Lien sur le site de l'éditeur (Cliquez ici)

Par Prof. Dr. Sisi Kayan

 

Une enquête menée par la TNS-Sofres-Logica[1] en France, et dont les résultats ont été publiés par Pèlerin, a démontré que la politesse était la valeur star de l’année 2010. Ces petites valeurs qui changent tout ont été passées au crible dans un sondage exclusif. Après interrogation d’un échantillon français, toutes catégories confondues, sur un ensemble de valeurs dont on voulait vérifier l’importance dans la société française, la politesse est arrivée en tête avec 62 % de voix. Ce résultat étonne tout de même quand on sait combien la France a été remarquable dans ce qu’on appelle « le mouvement de 68 »[2], lequel mouvement a beaucoup contribué à la baisse de la politesse en privilégiant la spontanéité et la sincérité dans l’agir.

Ce sondage indique que la politesse est la valeur à laquelle les Français accordent le plus d’importance dans la vie de tous les jours. Elle est aussi la valeur dont on pense manquer le plus dans la société moderne. Toujours selon la même enquête, au rang des valeurs star, viennent ensuite la sincérité, l’écoute, le sens des responsabilités et la gentillesse. C’est dire en fait que la politesse court plus vite et arrive avant toute autre valeur dont la découverte demande parfois du temps.

On comprend que le besoin de politesse exprimé dans ce sondage naît du constat de son absence ou de son déficit dans la société actuelle. Ce plébiscite en faveur de la politesse est sans doute révélateur de son rôle indispensable dans la régulation des rapports sociaux et des interactions humaines à tous les niveaux. En effet, la politesse, faite d’un ensemble de « petits riens », est le premier pas vers la reconnaissance de l’autre. Lorsque des petits mots comme « bonjour », « merci », « pardon », « s’il te plaît », « je t’en prie »… font défaut, commence alors le règne du mépris ou la loi du plus fort. Soit dit en passant, lors de sa première apparition publique, c’est avec un simple « bonsoir » que le Pape François, nouvellement élu, a réussi à conquérir les cœurs de tous. La politesse est l’instrument efficace dont devrait se servir notre monde globalisé pour que même ceux qui ne se sympathisent pas puissent se respecter et ceux qui ne s’aiment pas puissent se souhaiter du bien.
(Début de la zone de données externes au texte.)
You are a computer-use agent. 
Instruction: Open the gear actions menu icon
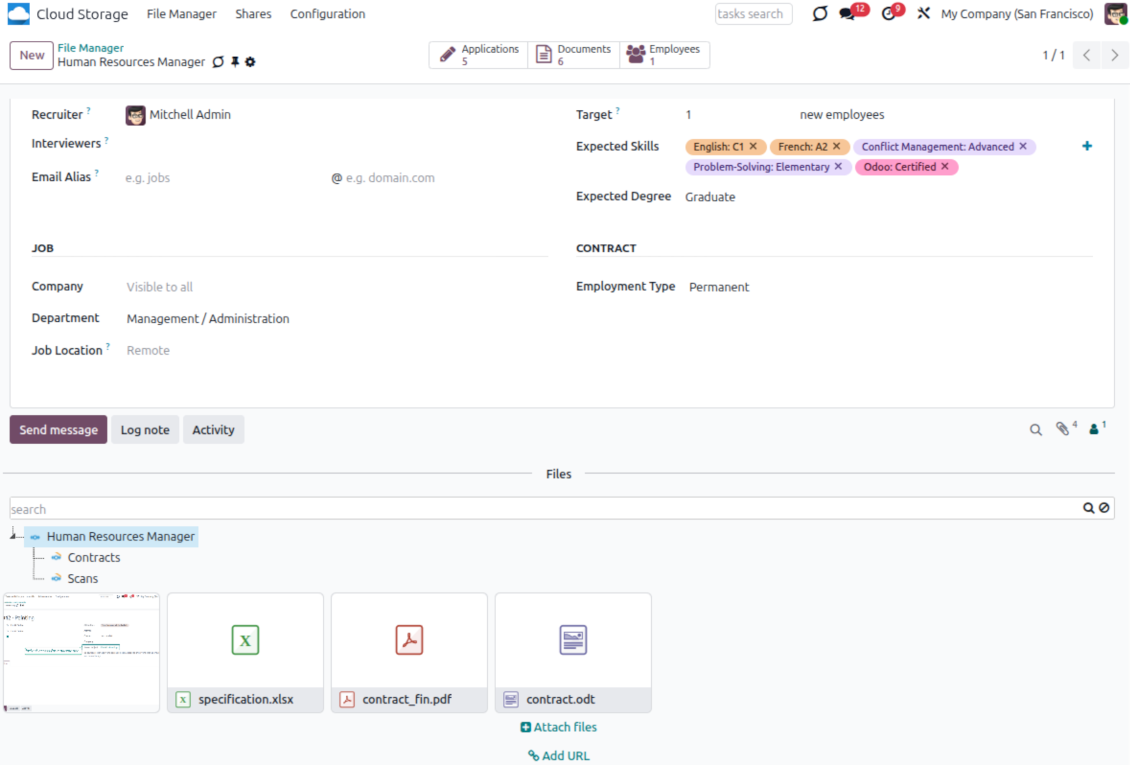[x=250, y=62]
Dans son édition du 18 Mars 2013, le quotidien Italien Il Giornale rendait compte d’une tôlée qu’avait provoquée le comportement peu poli d’une députée du « Mouvement 5 étoiles ». En effet, à l’occasion de la rentrée parlementaire de Mars 2013 en Italie, l’honorable Gessica Rostellato (du Mouvement 5 étoiles) avait refusé de serrer la main à l’honorable Rosy Bindi, une députée du Parti Démocratique qui, gentiment s’était dirigée vers les nouveaux élus pour les saluer et se présenter en vue de faire connaissance mutuelle. Plus de deux mille personnes, intervenant sur les forums et sur facebook, ont critiqué fermement une telle attitude, parlant d’une piètre figure dont Gessica avait fait montre. En s’excusant de son geste, l’honorable Gessica a dit qu’elle ne savait malheureusement pas être hypocrite. Elle indiquait aussi que son nouveau rôle l’obligeait désormais à poser des gestes que spontanément elle n’aurait pas pu.[3]
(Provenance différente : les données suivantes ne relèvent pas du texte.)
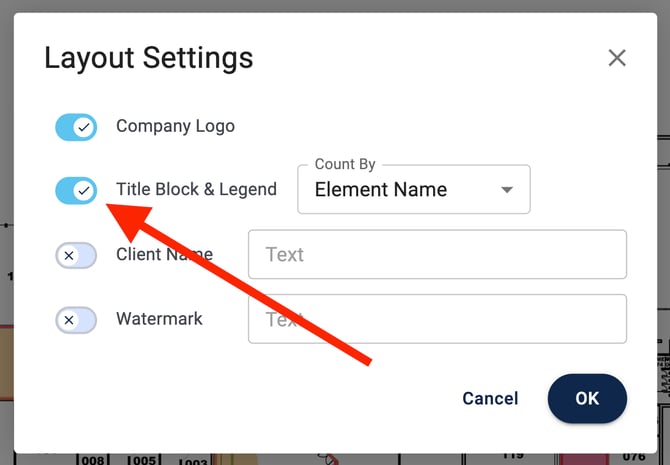Click room number 008 on the floor plan
The height and width of the screenshot is (465, 670).
(92, 461)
Cet épisode nous offre plus d’un repère quant à notre étude : de la notion de face (entendue comme image sociale publique que chacun revendique et voudrait voir préservée ou respectée) au rapport entre politesse et morale, de la question de l’hypocrisie à celle de la sincérité ou de la spontanéité dans l’agir… Le jugement sévère des intervenants sur la toile contre Gessica est, comme dans le cas du sondage français, une revendication presque collective de la nécessité de la politesse dans la société italienne. Notons par ailleurs que de toutes ces critiques, il n’émerge aucun jugement moral sur la personne de l’honorable Gessica. Ce qui intéresse les internautes dans cette interaction, c’est plutôt l’image publique que Gessica a donnée d’elle-même et la menace qu’elle a fait subir à la face (image) de Bindi. Donner une bonne image de soi, tout comme répondre à un geste de bienveillance gratuite, fût-il un salut, est une forme de « charité normative », qui une fois intériorisée devient vraie charité publique.
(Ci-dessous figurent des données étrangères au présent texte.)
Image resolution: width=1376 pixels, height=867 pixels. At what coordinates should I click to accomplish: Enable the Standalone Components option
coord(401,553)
Le désir d’une régulation des interactions et des comportements semble très ancien et est à situer à l’origine même de l’existence sociale. C’est dire que la politesse est inhérente de manière substantielle à l’humanité même. Avant de prendre du temps pour nous connaître, autrui nous juge d’emblée sur notre manière de paraître. Avant même de savoir si nous sommes gentils, sincères ou bons, l’autre est attentif aux signaux de politesse que nous lui donnons.

Une telle nécessité que les individus ont soit pour eux-mêmes soit pour les autres, est ce que Goffman appelle image sociale ou face. La finalité de la politesse est de maintenir une bonne image sociale durant un échange communicatif afin d’obtenir une interaction morbide et harmonieuse. Le travail de Goffman sur la face inspirera les recherches de Brown et Levinson qui donneront désormais un nouvel élan à l’étude sur la politeness, c’est-à-dire un moyen de concilier le désir mutuel de préservation des faces, étant donné que la plupart des actes de langage sont potentiellement menaçants pour l’une ou l’autre face des interlocuteurs.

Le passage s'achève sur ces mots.